# Exercise description
Please reproduce the listing below word for word, leaving out the pictures.

# Data for this task

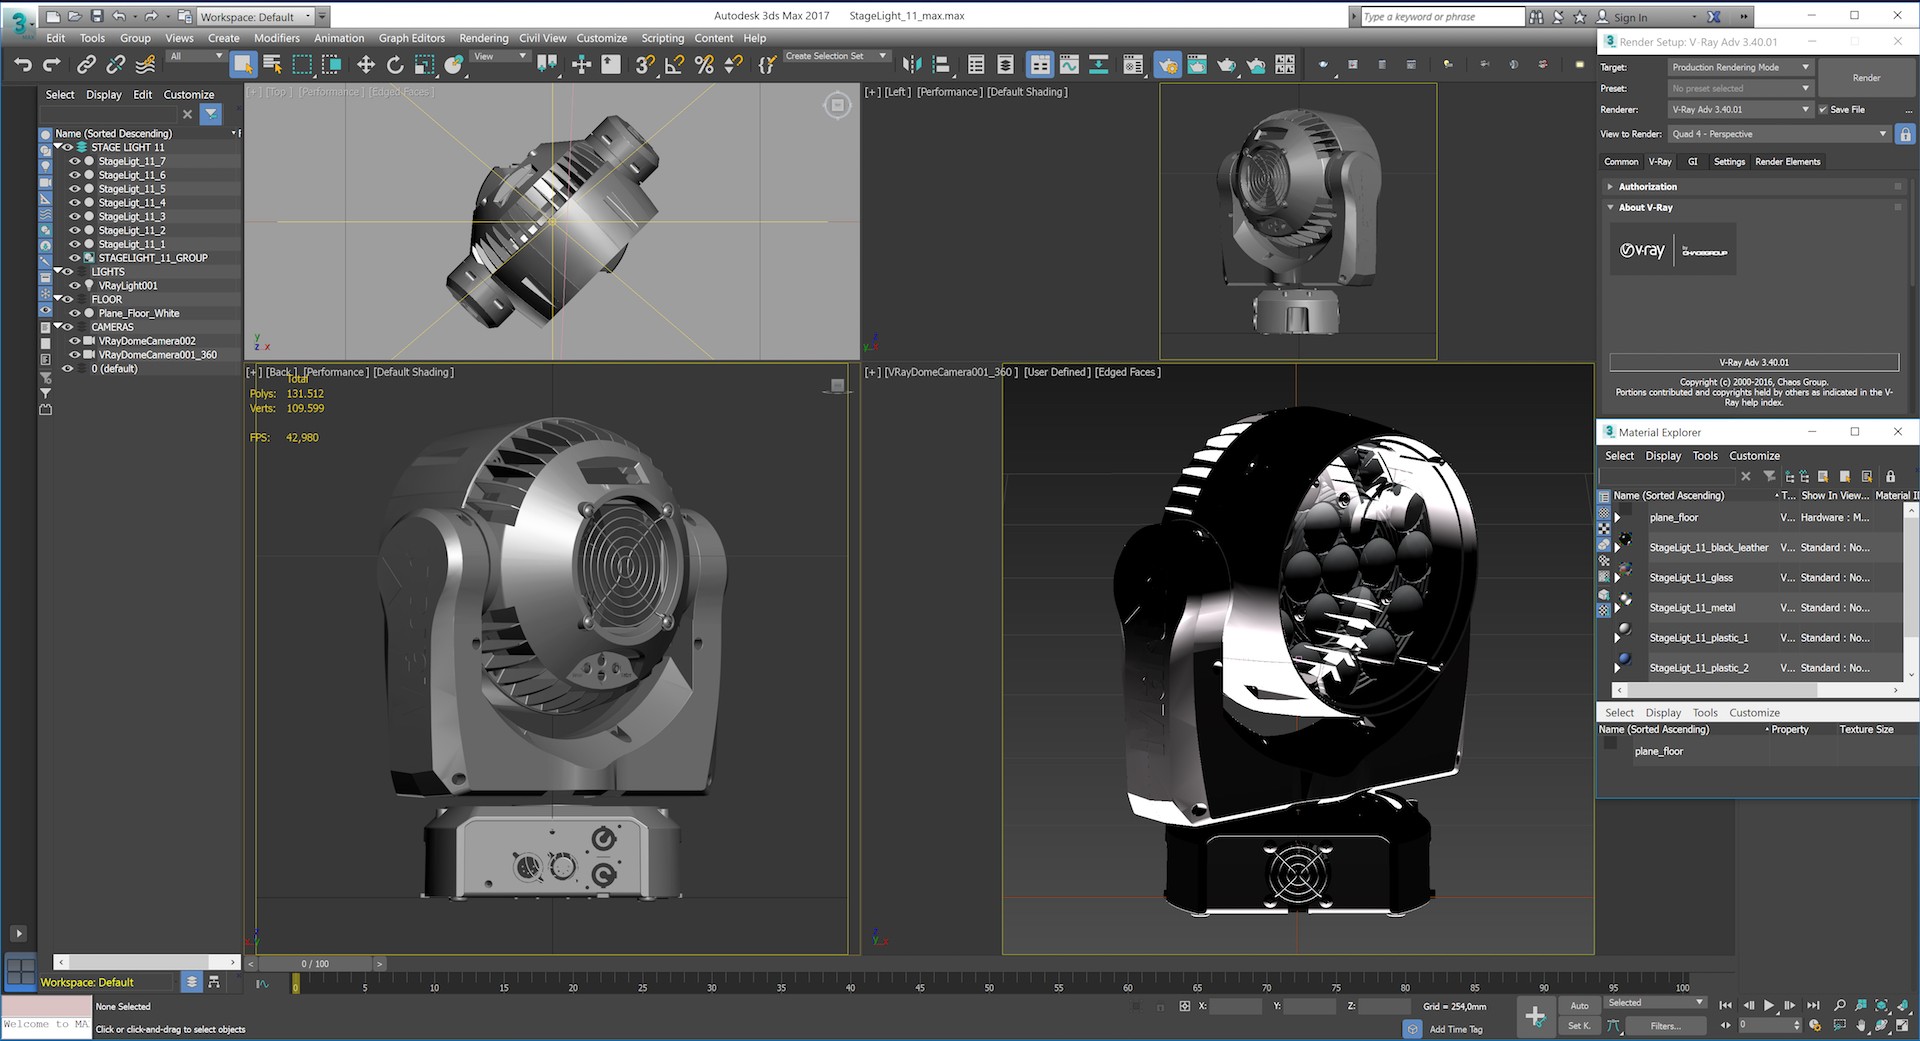Select the Select and Move tool
1920x1041 pixels.
(x=366, y=64)
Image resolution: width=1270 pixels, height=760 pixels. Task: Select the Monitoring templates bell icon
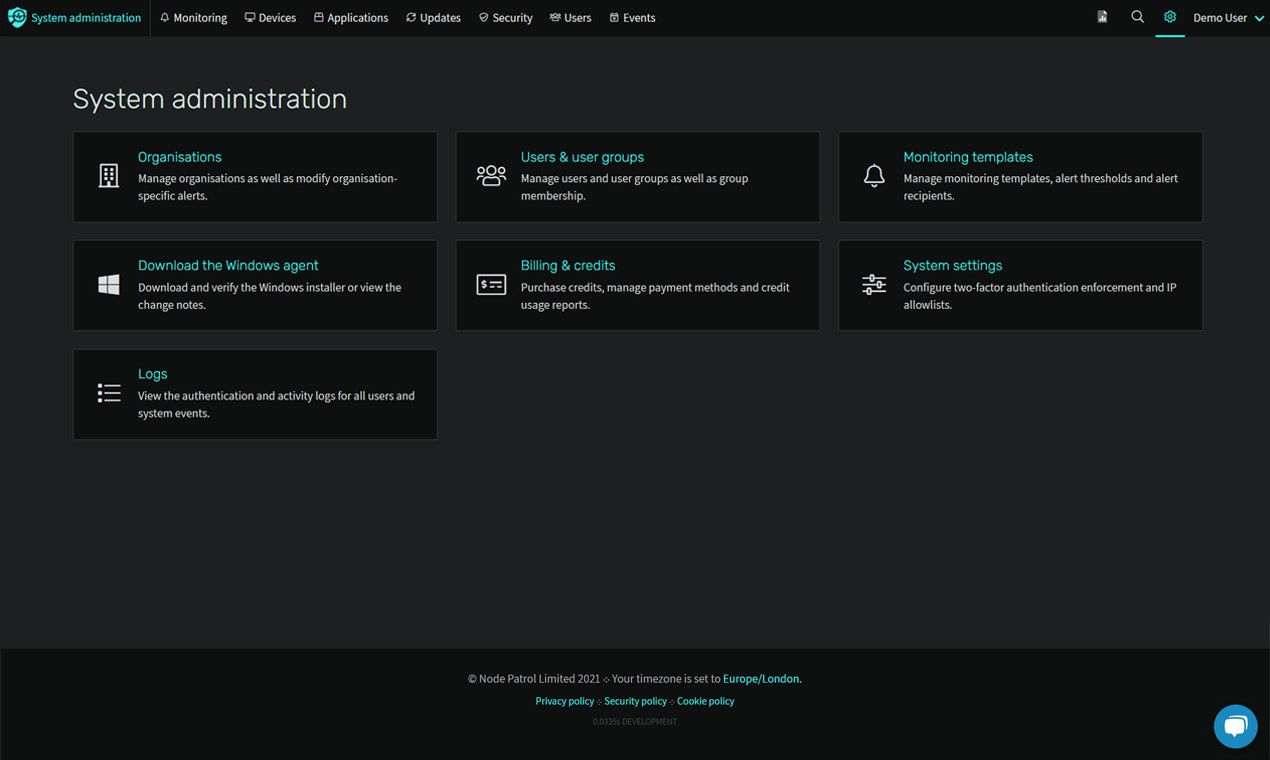(x=873, y=175)
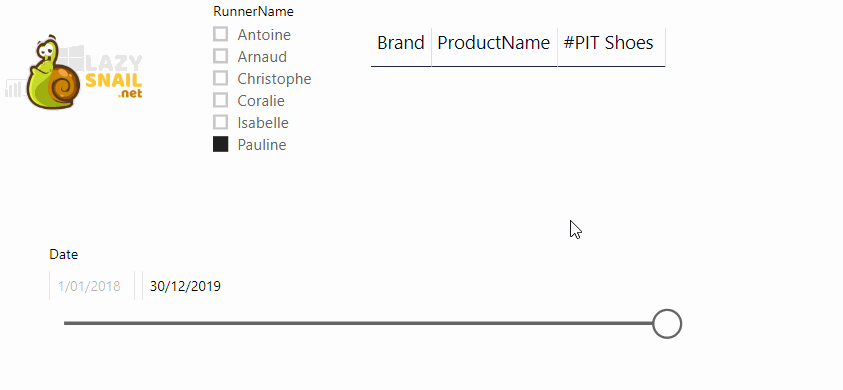Check the Arnaud checkbox
This screenshot has width=843, height=390.
pos(220,56)
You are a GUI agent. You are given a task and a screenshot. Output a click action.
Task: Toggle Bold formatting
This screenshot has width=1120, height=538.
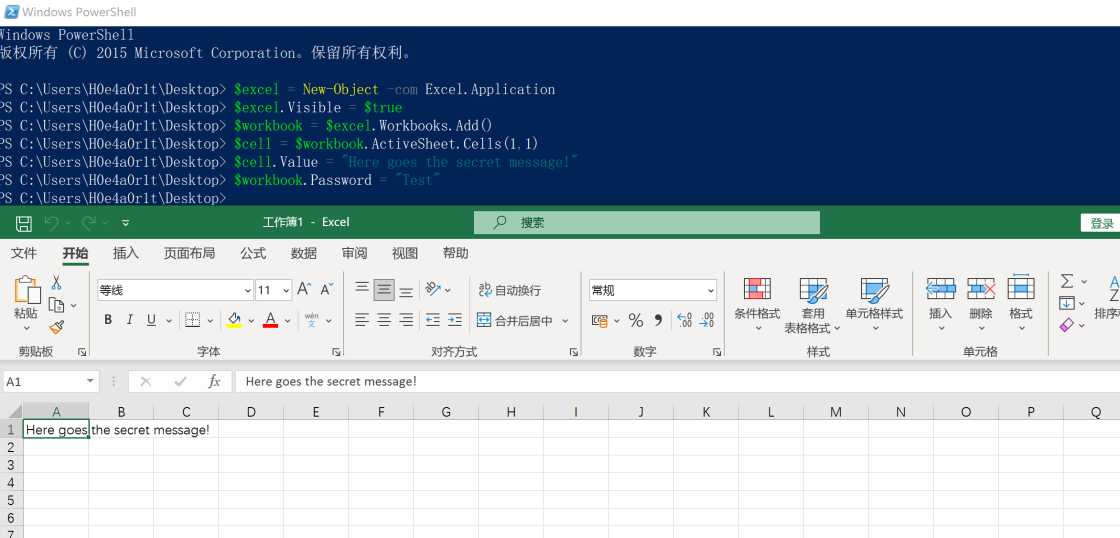108,321
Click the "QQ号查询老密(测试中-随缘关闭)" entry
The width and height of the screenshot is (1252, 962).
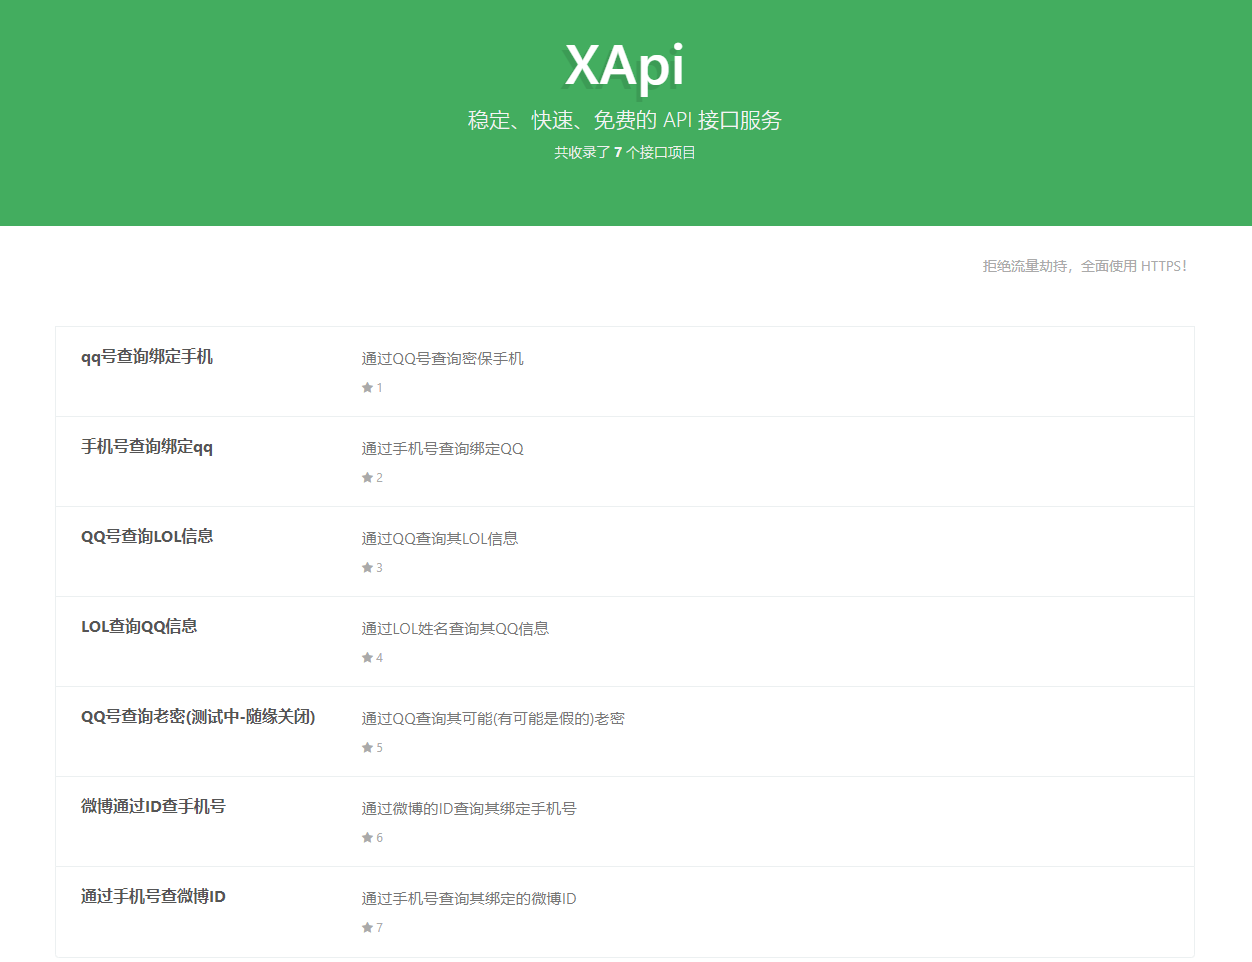click(198, 717)
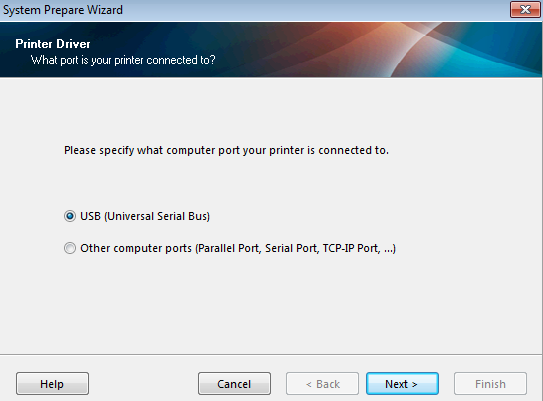The width and height of the screenshot is (543, 401).
Task: Click the disabled Finish button
Action: pos(490,384)
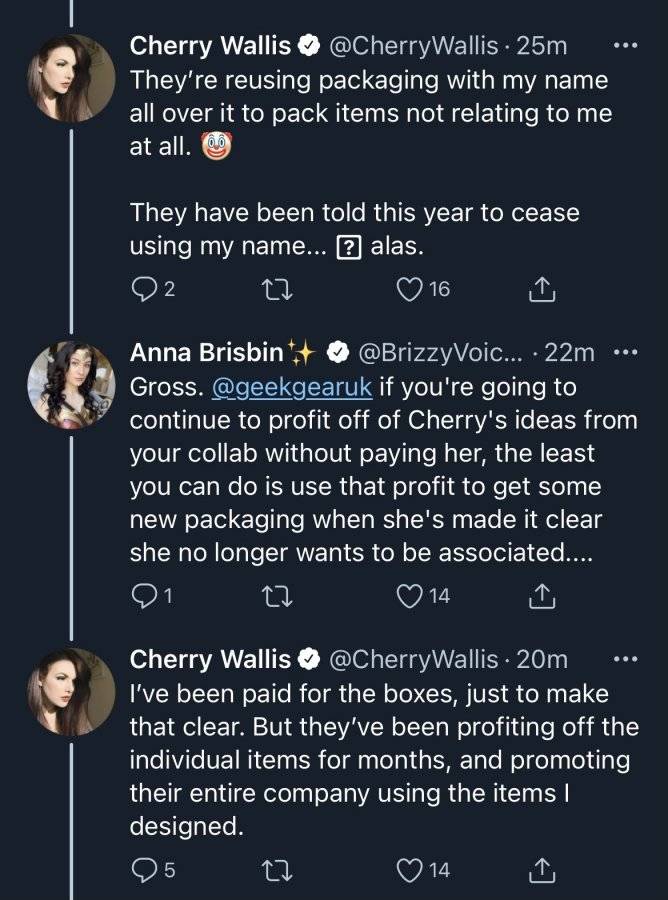Share Anna Brisbin's tweet

coord(542,596)
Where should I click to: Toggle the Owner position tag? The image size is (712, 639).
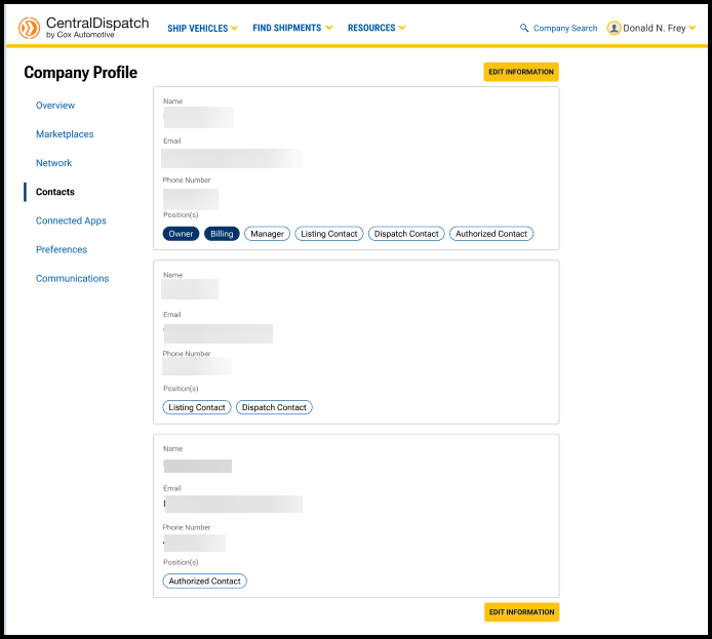pos(181,234)
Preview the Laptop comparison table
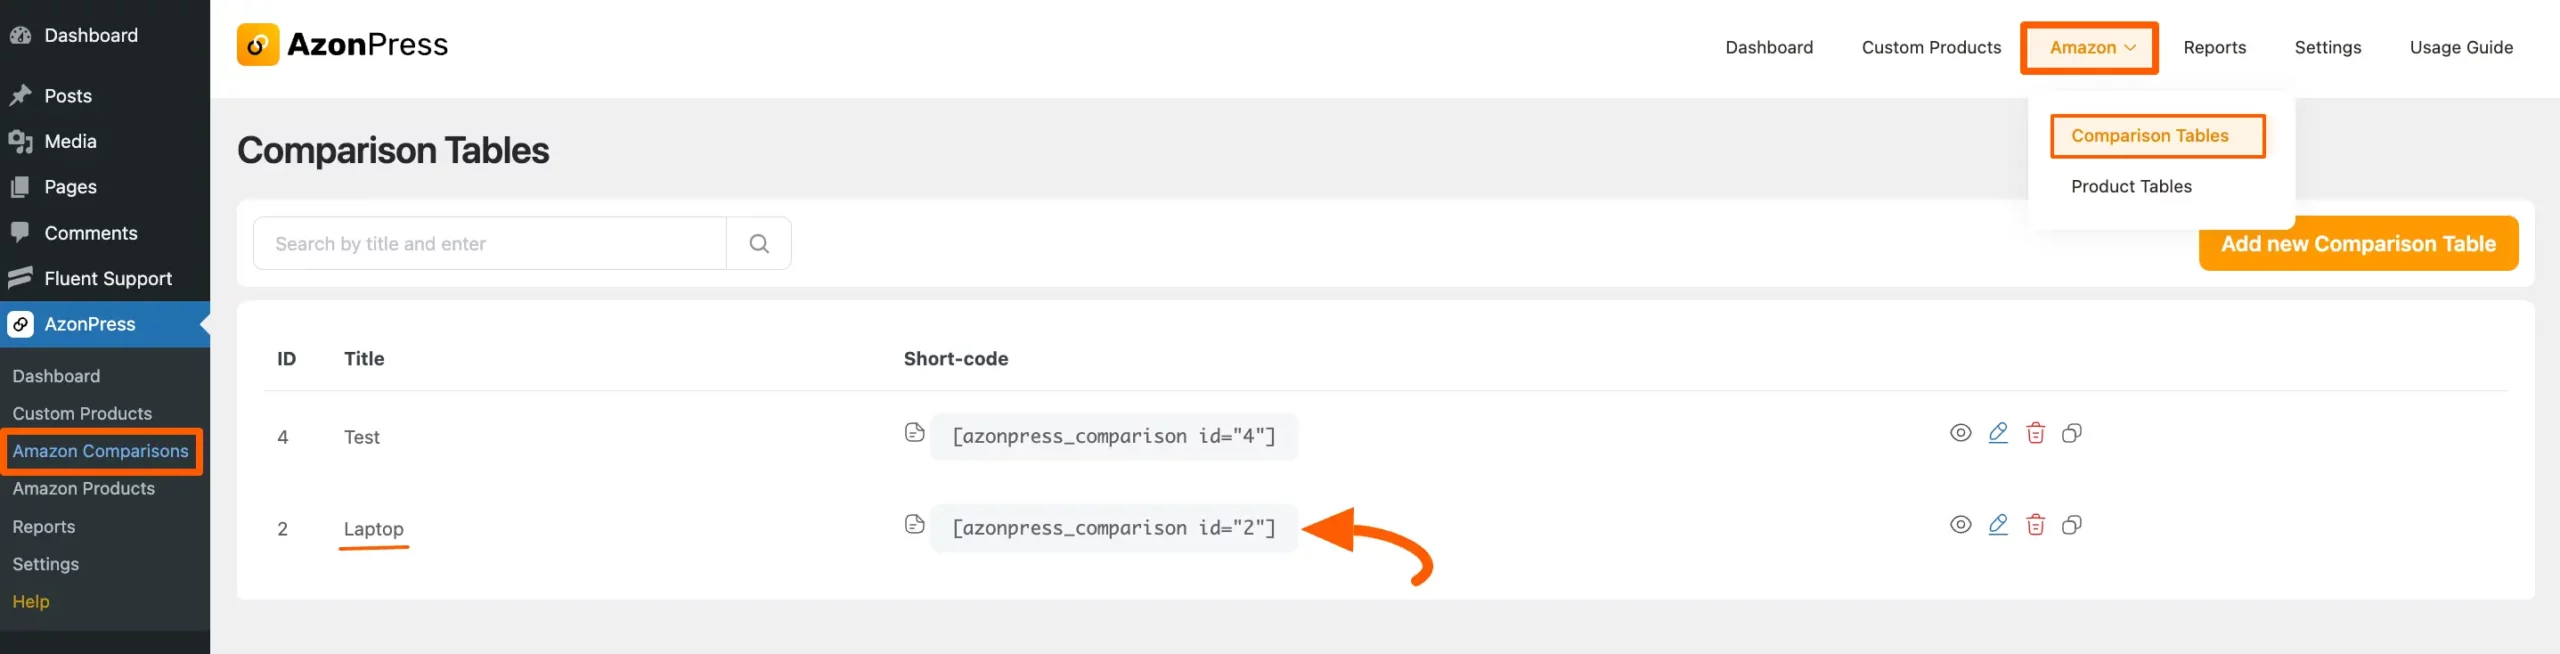Image resolution: width=2560 pixels, height=654 pixels. [x=1960, y=524]
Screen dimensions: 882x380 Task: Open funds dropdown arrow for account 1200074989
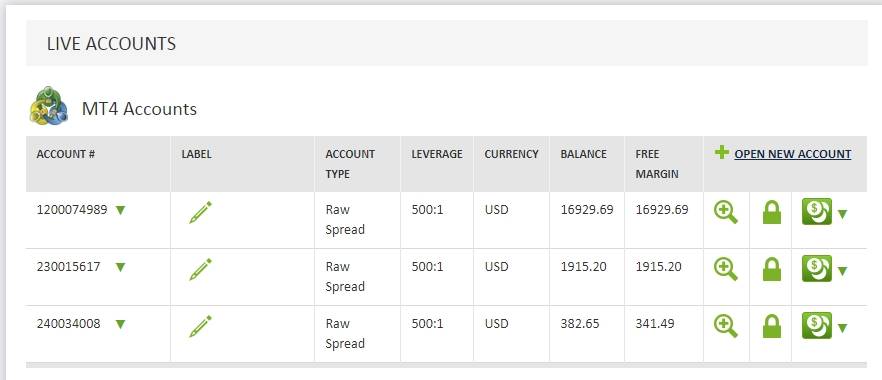tap(842, 214)
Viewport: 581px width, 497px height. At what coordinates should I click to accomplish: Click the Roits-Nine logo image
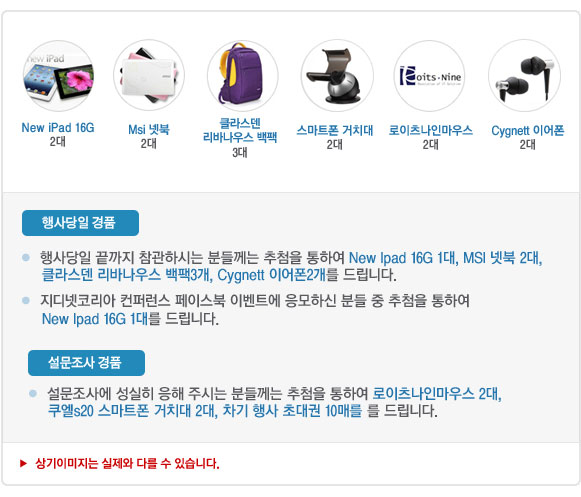point(430,76)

# Solution for this exercise
Select the Select and Move tool
1920x1041 pixels.
(x=366, y=64)
Image resolution: width=1270 pixels, height=760 pixels. Task: Select the Monitoring templates bell icon
(x=873, y=175)
Check the Arnaud checkbox
This screenshot has width=843, height=390.
pos(220,56)
You are a GUI agent. You are given a task and a screenshot. Output a click action.
Task: Toggle Bold formatting
This screenshot has width=1120, height=538.
108,321
Click the "QQ号查询老密(测试中-随缘关闭)" entry
The width and height of the screenshot is (1252, 962).
click(198, 717)
The width and height of the screenshot is (543, 401).
Task: Click the disabled Finish button
Action: pos(490,384)
Share Anna Brisbin's tweet

coord(542,596)
Where should I click to: Toggle the Owner position tag? The image size is (712, 639).
pos(181,234)
Preview the Laptop comparison table
Image resolution: width=2560 pixels, height=654 pixels. [x=1960, y=524]
Screen dimensions: 882x380 Task: Open funds dropdown arrow for account 1200074989
tap(842, 214)
Viewport: 581px width, 497px height. At what coordinates should I click to accomplish: Click the Roits-Nine logo image
point(430,76)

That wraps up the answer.